Une chambre en béton a été placée autour du tuyau et un compteur agréé a été installé. Autour du point de prise, une clôture a été placée pour éviter toute activité dans un rayon de dix mètres. Le propriétaire des lieux pouvait rentrer une demande d'autorisation à la Région wallonne, accompagnée de tous les documents nécessaires. Une analyse indiquait que l'eau était de bonne qualité. Pendant ce temps, la construction du second poulailler prenait forme. On pouvait donc amener l'eau dans les bâtiments jusqu'à un réservoir tampon de trois mètres cubes à l'aide d'une pompe. Au départ du réservoir, un groupe hydrophore met l'installation d'eau sous pression. Après une vérification du respect des règles, l'autorisation fut accordée.

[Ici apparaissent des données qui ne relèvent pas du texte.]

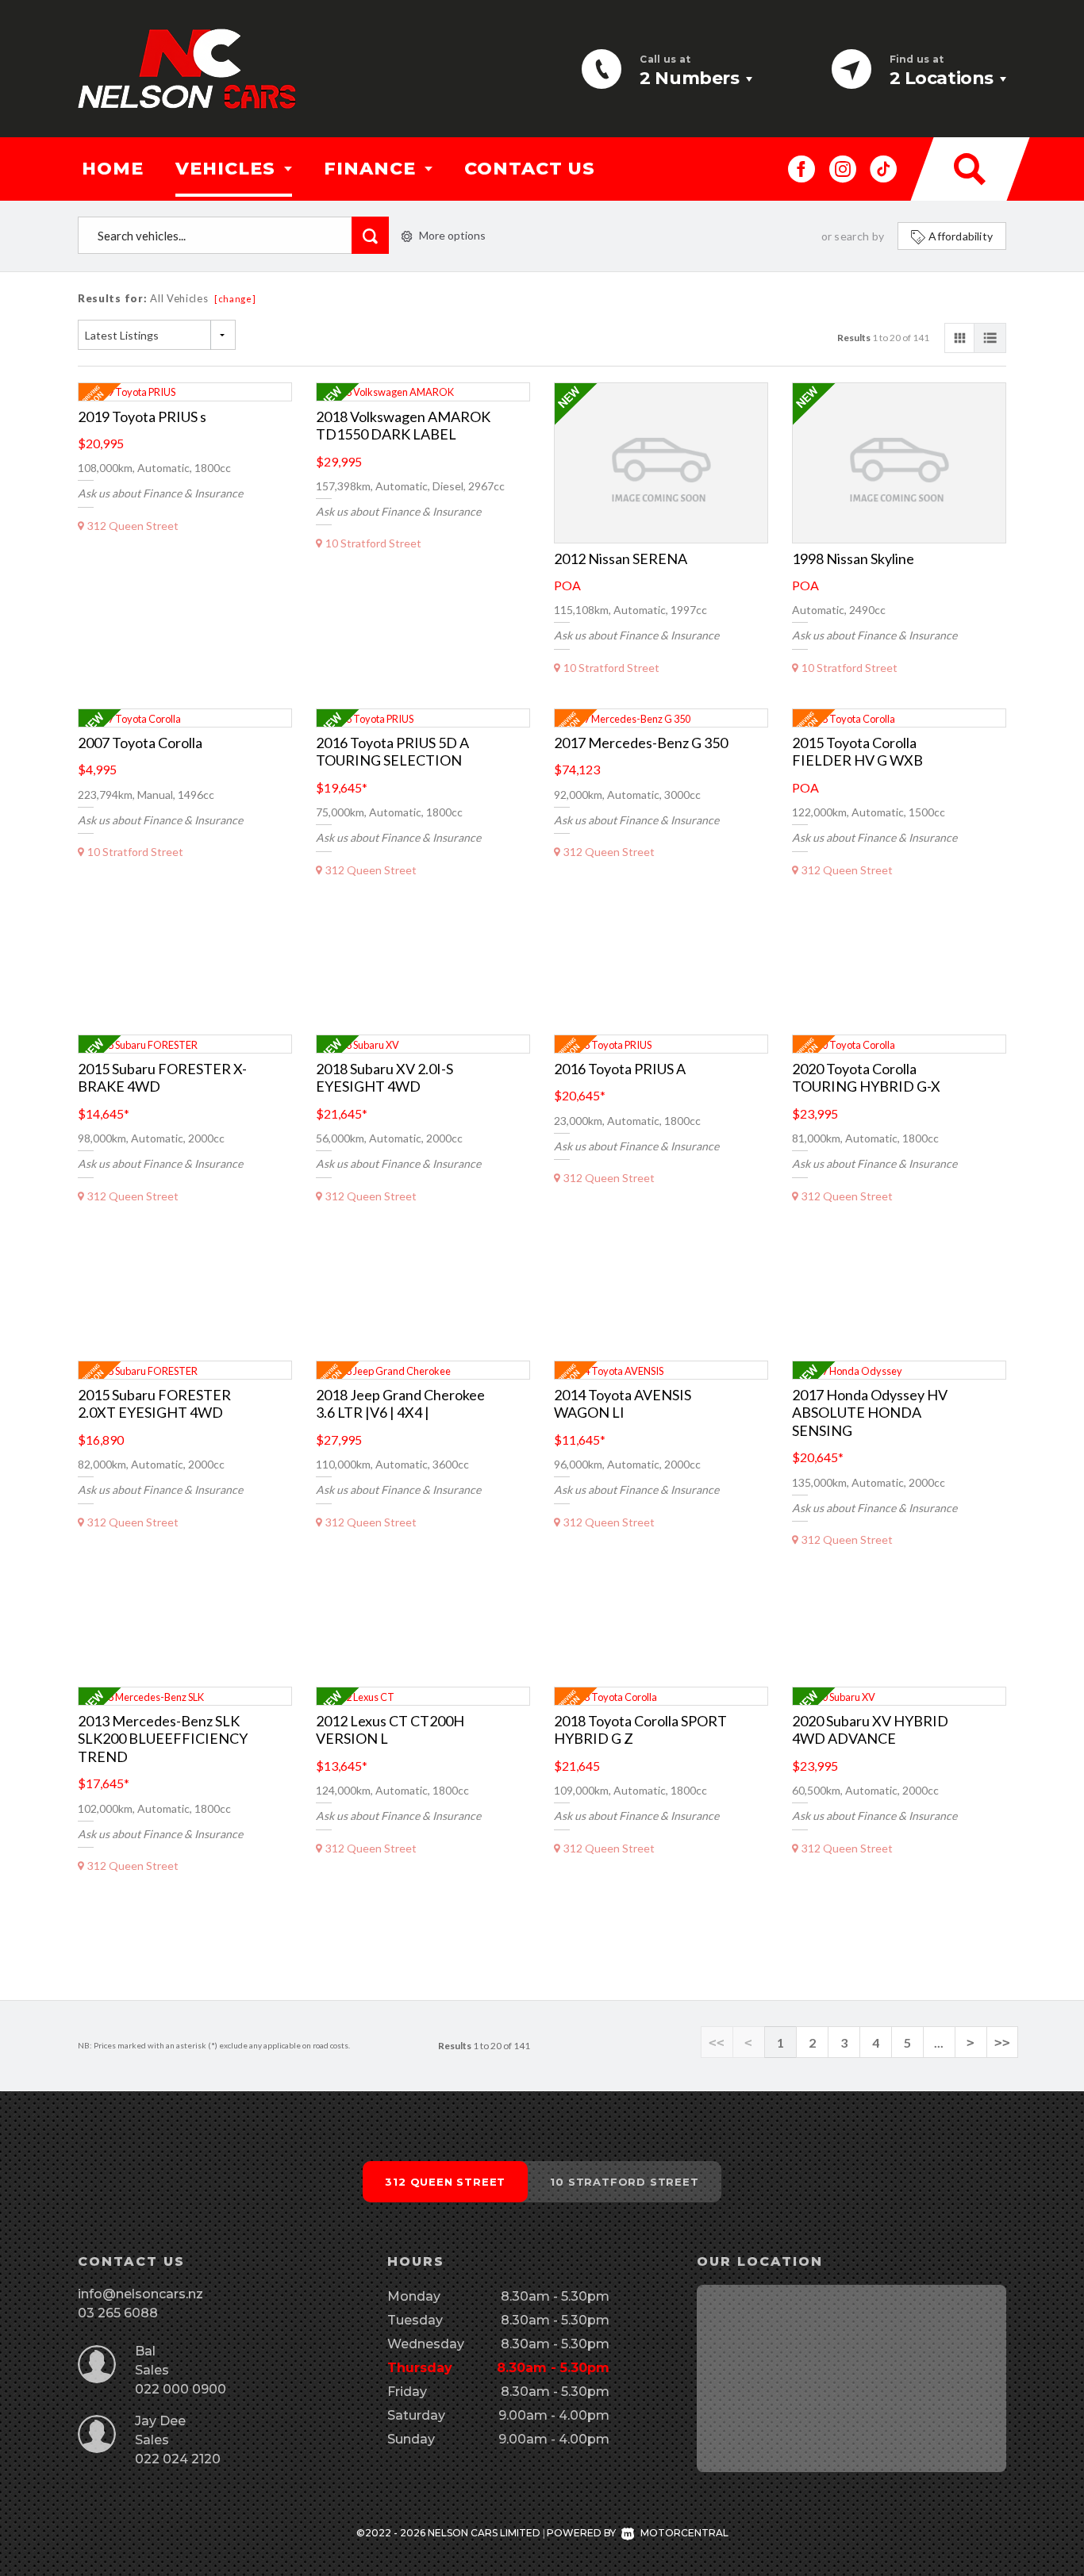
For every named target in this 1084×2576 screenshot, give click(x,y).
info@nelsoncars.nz (140, 2294)
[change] (235, 299)
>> (1002, 2042)
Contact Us (529, 168)
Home (113, 168)
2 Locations (942, 78)
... (939, 2042)
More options (452, 235)
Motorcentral (684, 2533)
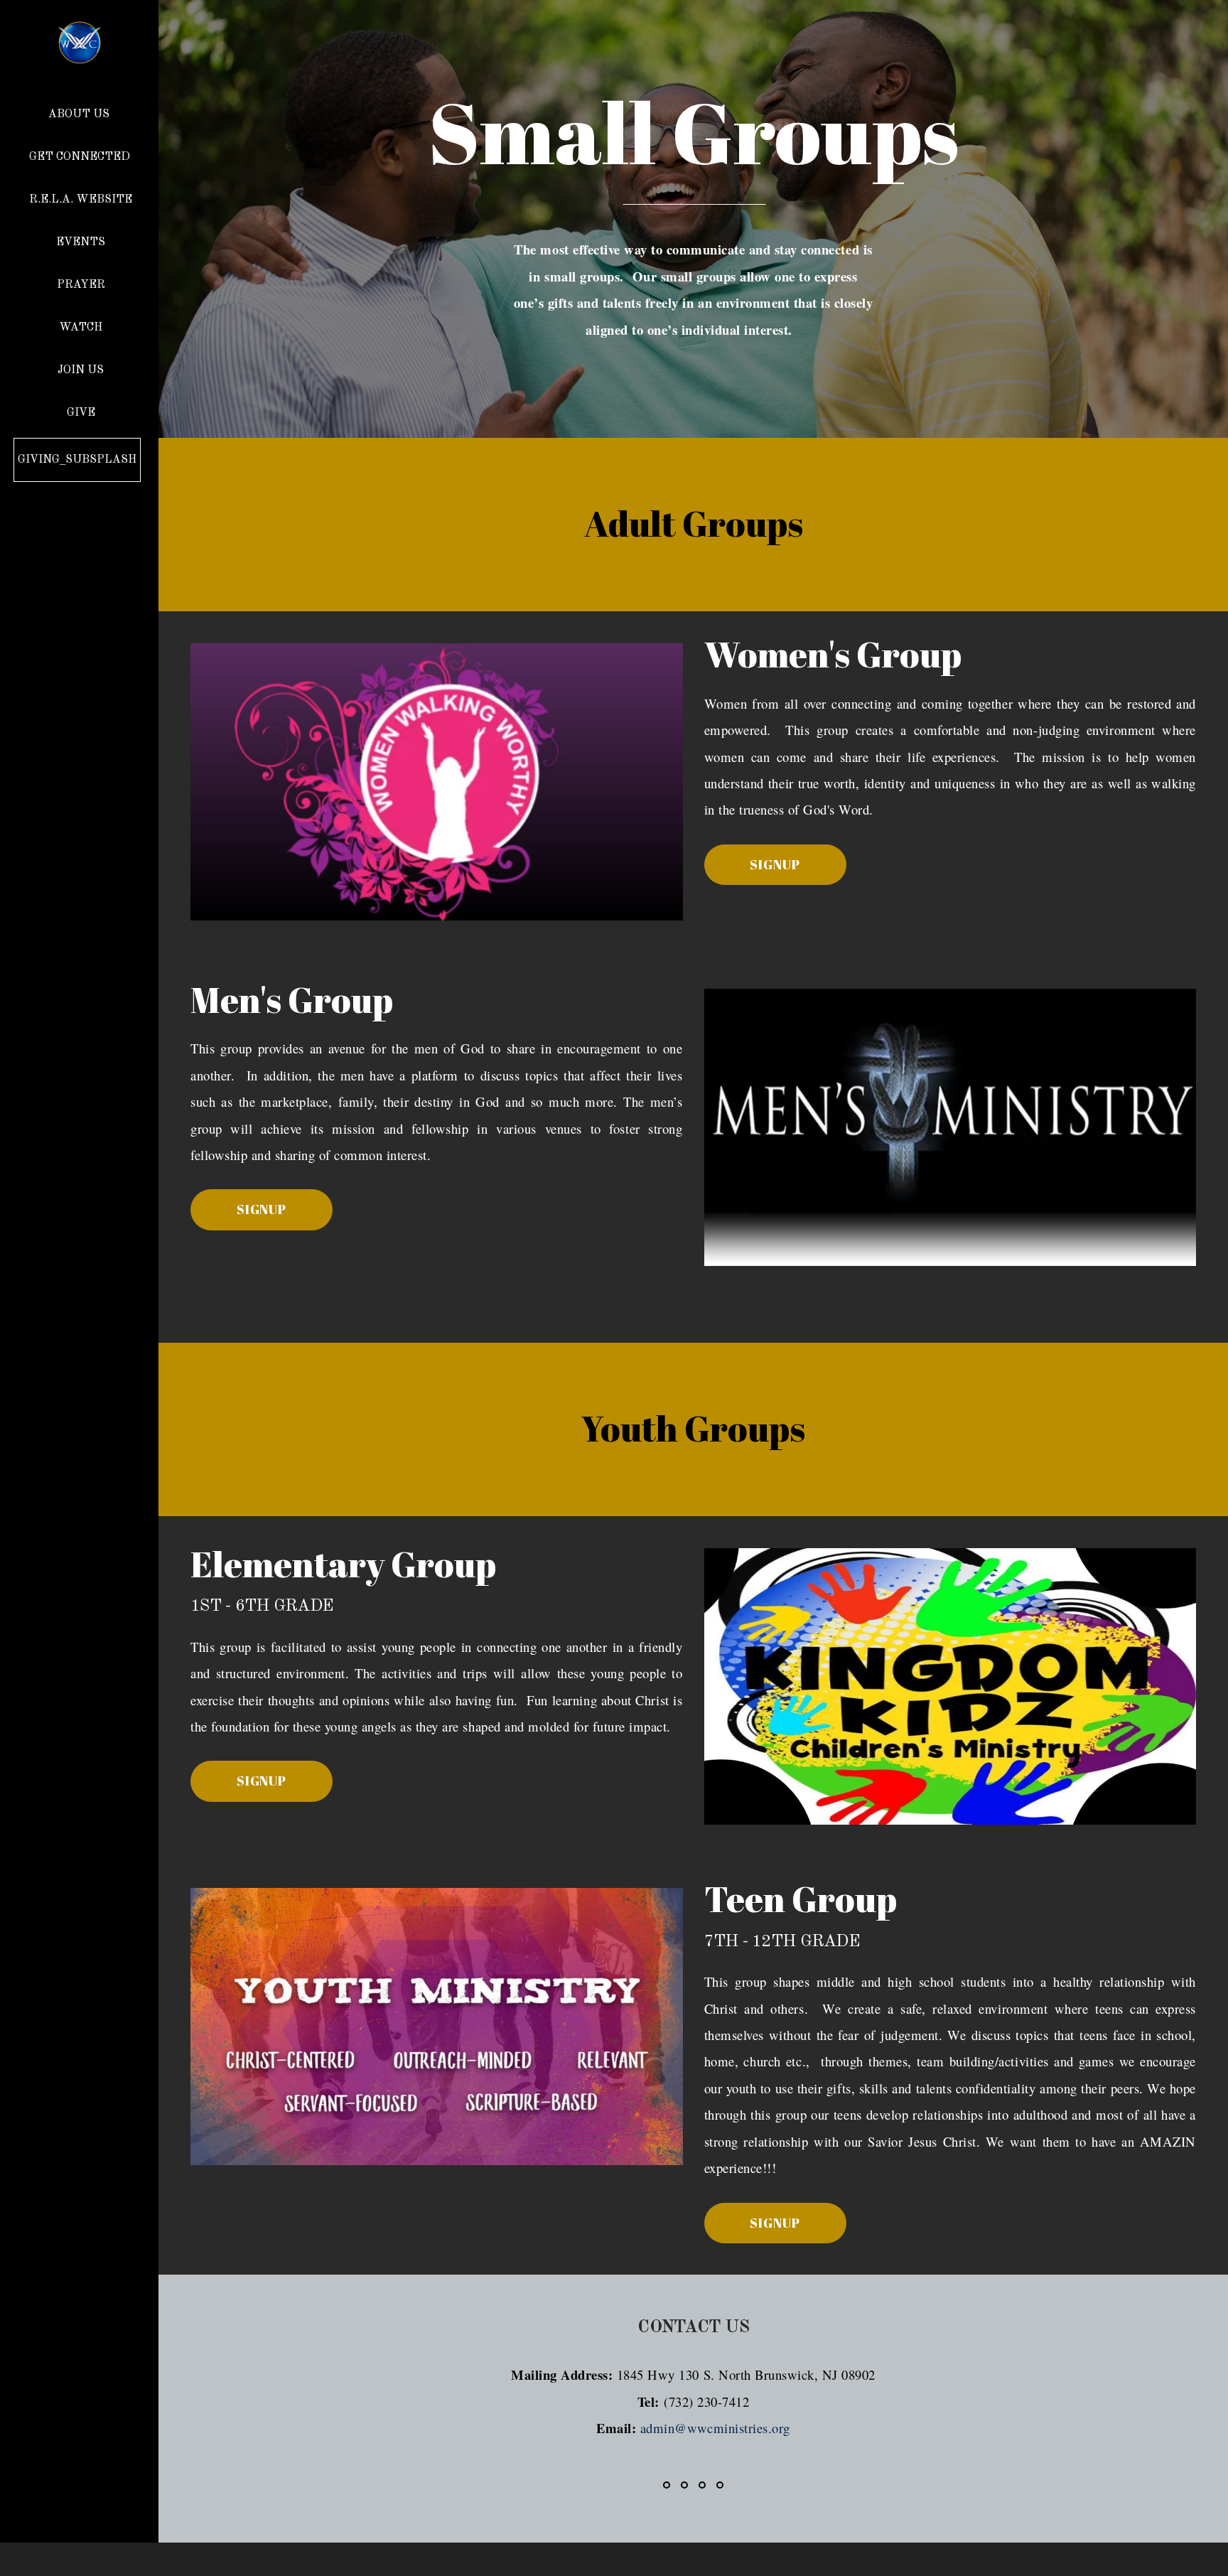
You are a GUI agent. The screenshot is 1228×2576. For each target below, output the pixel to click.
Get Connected (81, 157)
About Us (80, 114)
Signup (774, 864)
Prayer (81, 285)
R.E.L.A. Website (80, 199)
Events (80, 242)
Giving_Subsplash (77, 460)
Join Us (81, 370)
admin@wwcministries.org (715, 2428)
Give (81, 413)
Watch (80, 327)
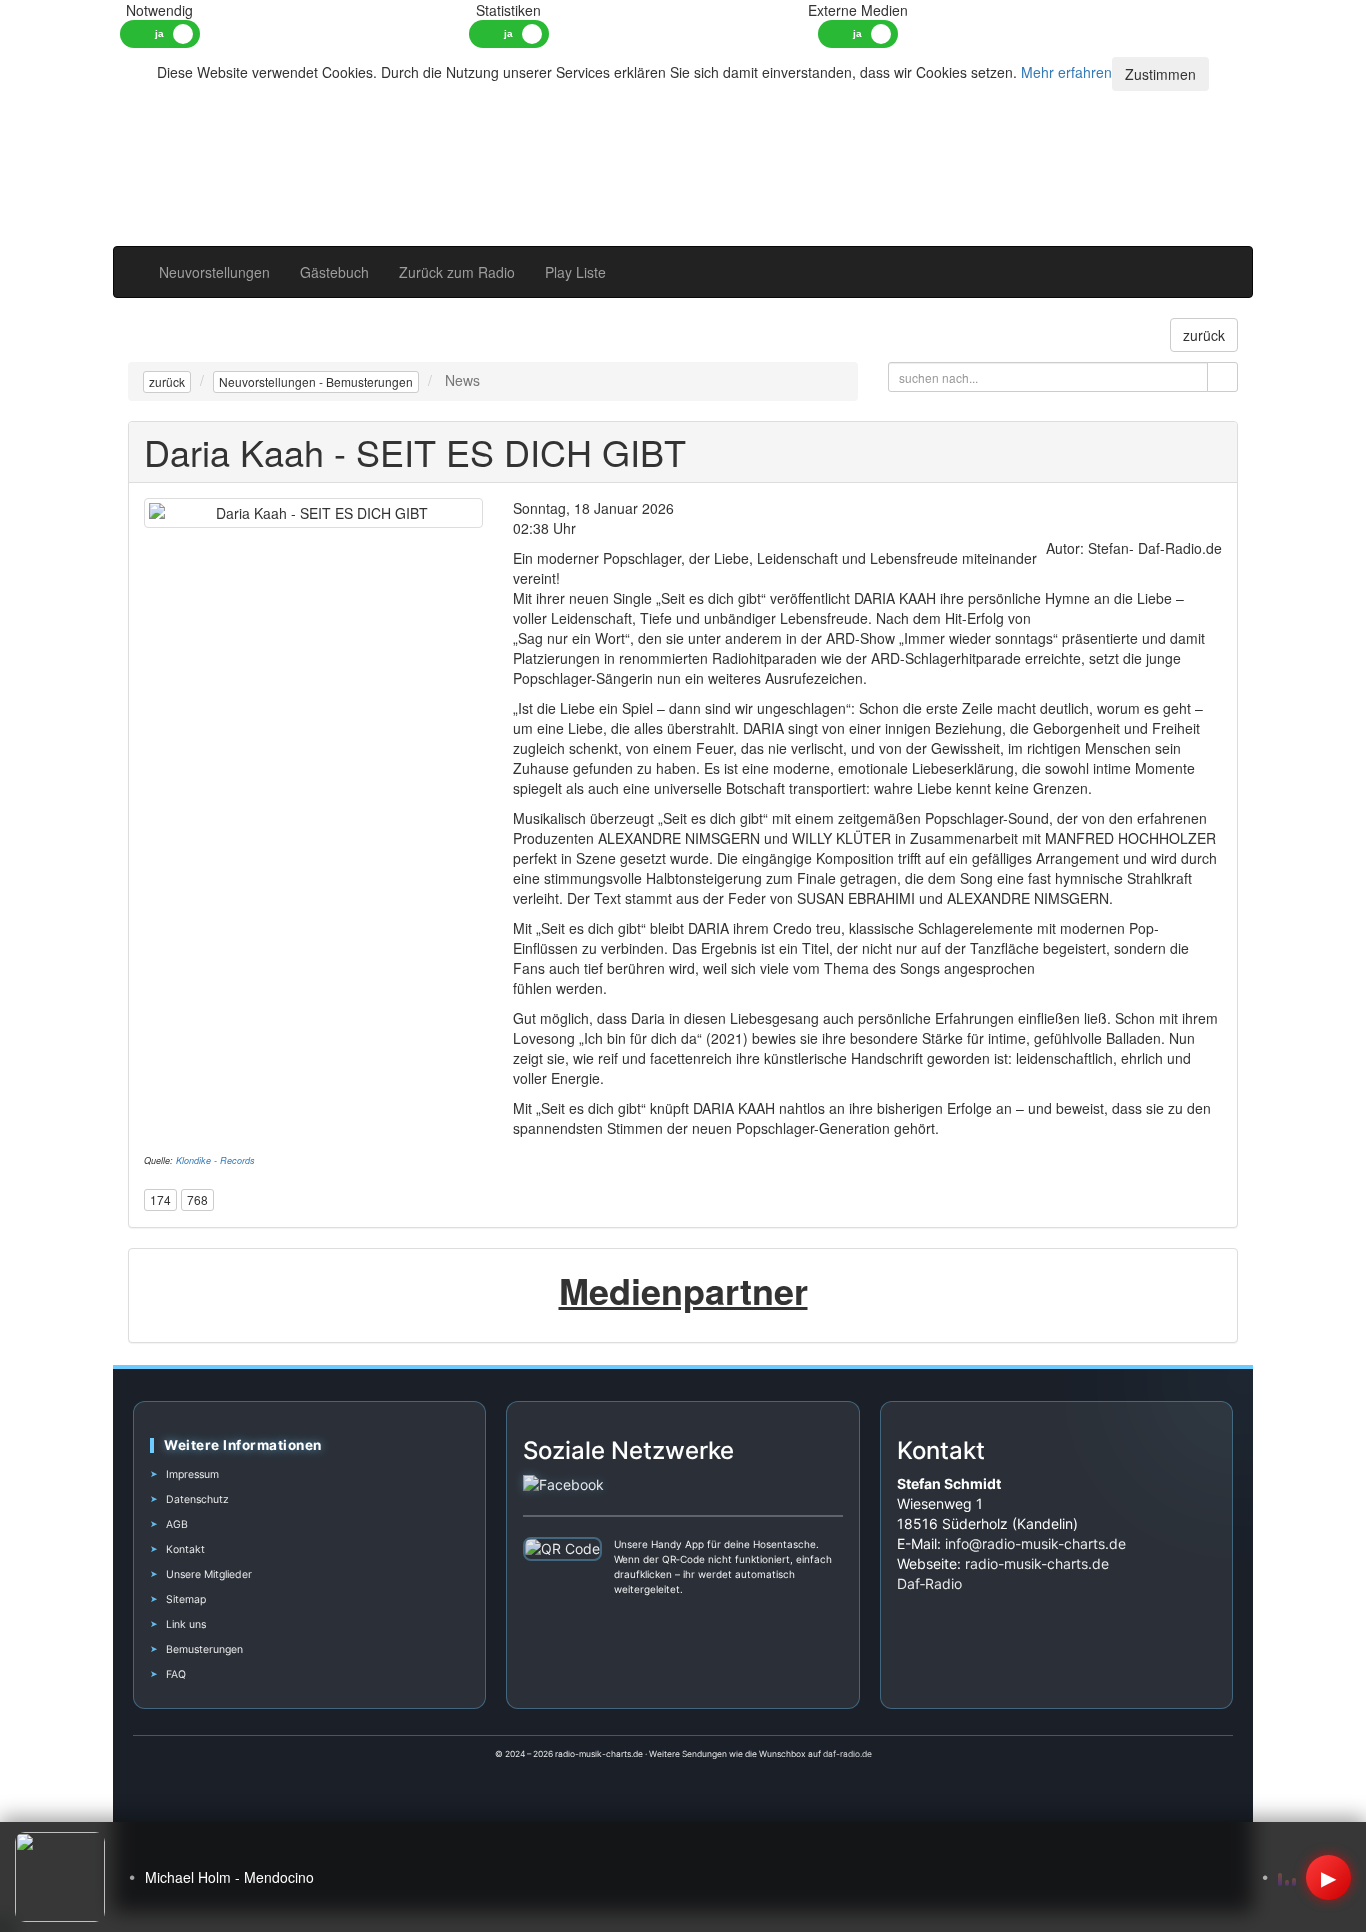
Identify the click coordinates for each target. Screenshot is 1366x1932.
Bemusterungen (204, 1649)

Le compteur indique évidemment le nombre de mètres cubes consommés… c'est son travail ! Sur base de cela, Willy Thilmant paie une contribution de prélèvement et aussi, comme nous pour l'eau de distribution, une taxe sur le rejet des eaux usées. Cette taxe est destinée à financer l'épuration collective et individuelle. A cela s'ajoutent des frais d'analyse chaque fois qu'il juge nécessaire de les effectuer.

Pour préserver la qualité de son eau, il respecte la zone légale autour du puits mais aussi il veille à la propreté des environs et ses prairies jouxtant le périmètre protégé ne servent plus qu'à la fauche.


Au rayon des souvenirs

Mettre un puits en service n'est donc pas une mince affaire. Les anciens dispositifs sont à bannir puisqu'ils ne correspondent à aucune norme actuelle et de plus ils sont souvent peu profonds - de l'ordre d'une dizaine de mètres. Ils collectent des eaux de surface riches en polluants.
On peut toujours se pencher par-dessus la margelle et y puiser des souvenirs des temps anciens.